SOURCE TEXT
•••••

The initial shallow soil samples were assessed by an independent laboratory and the results have been reviewed by Council, NSW EPA, Hunter New England Local Health District, the site auditor and other relevant government agencies. The results were provided to Council in an Environmental Investigation Report and to property owners/occupiers.
 
Stage 2B of the investigation occurred from December 2016 to November 2017 and involved:
  • Collecting more than 300 soil, vapour and groundwater samples from private and public land
  • Installing groundwater soil vapour monitoring wells on selected properties
  • Investigating locations within a 500 metre radius of the site
  • Recommending further action at properties in the Eastern portion of the site, to reduce residents’ potential exposure to substances associated with historical gasworks.
All detailed environmental investigations have been undertaken in accordance with the Australian National Environment Protection Measure Framework.  View the fact sheet from NSW EPA

What were the findings from the investigation?

The environmental investigation identified contaminants considered to be related to former gasworks activities within the eastern portion of the former gasworks site, at concentrations above typical background concentrations. This is consistent with the area where former gasworks infrastructure is understood to have been located.

Contaminants in shallow soils were significantly lower in the western portion of the site, outside the footprint of the former gasworks infrastructure, and within typical background concentrations. Similar results were also detected at the Family Support Centre and Waratah College. At these locations, gasworks indicator substances were absent or at much lower concentrations.

The western portion of the former gasworks site, Family Support Centre and Waratah College, are not considered to be impacted by substances from the former Waratah Gasworks. These areas recorded concentrations of substances considered to be typical of background conditions within the local Waratah area, and not related to former gasworks activity.

See more information about the investigation

The following map outlines the eastern and western portion of the investigation area.

Were gasworks-related substances identified outside of the former gasworks site?

•••••

GIVEN DATA

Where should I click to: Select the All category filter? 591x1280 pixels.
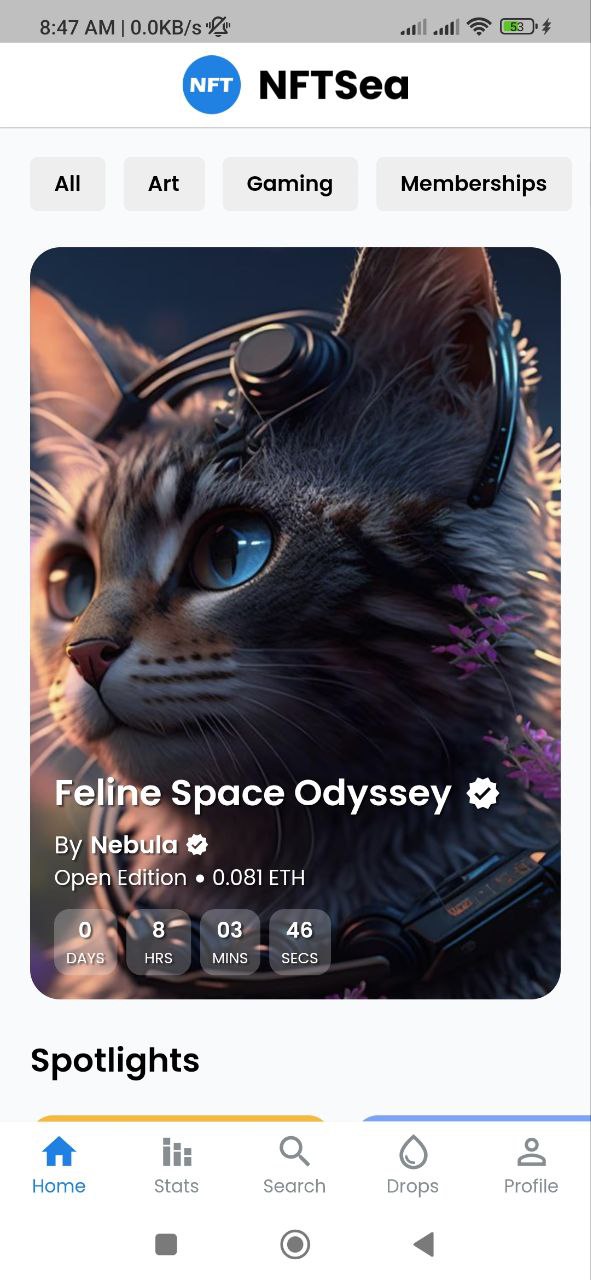coord(67,184)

•••••

WORK INSTRUCTIONS
1. Repeat the Waratah gasworks investigation text word for word, everything from "The initial shallow" down to "with historical gasworks.".
2. In the Waratah gasworks investigation text, during what period did Stage 2B of the investigation take place?
3. Resume the Waratah gasworks investigation text immediately after its final question and carry it forward from there.

RESULTS IN ORDER
1.
The initial shallow soil samples were assessed by an independent laboratory and the results have been reviewed by Council, NSW EPA, Hunter New England Local Health District, the site auditor and other relevant government agencies. The results were provided to Council in an Environmental Investigation Report and to property owners/occupiers.
 
Stage 2B of the investigation occurred from December 2016 to November 2017 and involved:
  • Collecting more than 300 soil, vapour and groundwater samples from private and public land
  • Installing groundwater soil vapour monitoring wells on selected properties
  • Investigating locations within a 500 metre radius of the site
  • Recommending further action at properties in the Eastern portion of the site, to reduce residents’ potential exposure to substances associated with historical gasworks.

2. From December 2016 to November 2017.

3.
Results from samples collected outside of the former gasworks site and investigation area indicate that some contaminants were present at elevated concentrations; however, gasworks indicator substances were typically absent in these off-site samples. As such, these concentrations are considered typical of background levels within the local Waratah area.

This is understood to reflect the long term impacts of a range of industrial activities in the neighbourhood, including brickworks, collieries, foundries, smelters, steelworks and incinerators, as well as vehicular traffic.

I live near the former gasworks site, will my property be tested?

As part of the environmental investigation, samples were collected from public spaces up to 500 metres from the gasworks site, to characterise typical background substances that may be present from man-made sources other than the former gasworks. As the environmental investigation is now complete, further sampling from outside the former gasworks site is not required at this stage.

Did the investigation find contamination that is not associated with the gasworks?

In Australia, many urban areas have a strong industrial heritage and urban soils are often found to contain concentrations of chemical substances above screening criteria, due to a variety of man-made sources. The investigation results show this to be the case for the local Waratah area.

This is understood to reflect the long term impacts of a range of industrial activities in the neighbourhood, including brickworks, collieries, foundries, smelters, steelworks and incinerators, as well as vehicular traffic.

The Detailed Site Investigation found that areas outside of the eastern portion of the site are not considered to be impacted by gasworks-related substances. These areas recorded concentrations of substances considered to be typical of background conditions within the local Waratah area, and not related to former gasworks activity.
 

Health

Is there any health risk associated with the site?

Council has liaised with Hunter New England Local Health District and the NSW EPA to seek advice throughout the investigation to ensure any health and environmental concerns are addressed.
 
Management measures to mitigate short-term exposure risks were recommended by Council and Hunter New England Local Health District in November 2016. As the Detailed Site Investigation found that results from the eastern portion of the former gasworks have shown concentrations of gasworks-related substances above screening criteria and background concentrations, the precautionary advice provided by Council and NSW Health remains in-place for residents in this area until further action has been carried out:
 
  • Not eating any vegetables grown at the property or eggs laid by hens on the property.
  • Avoid having areas of bare soil by maintaining grass cover or otherwise covering bare areas.
  • Minimise exposure to soil during gardening activities by minimising dust generation, wearing gloves and washing hands after handling soil.
  • If children are playing in sand pits or soil, it is advised that this occur in a raised bed or structure above the natural ground level. The raised bed or structure should contain sand or soil that has not been sourced from onsite so as to avoid any potential contamination.
Now that the Investigation is complete, residents outside the eastern portion properties may choose to no longer follow these precautions. However, residents within the eastern portion should continue to observe this precautionary advice to mitigate potential exposure to gasworks-related substances until further remediation action has occurred.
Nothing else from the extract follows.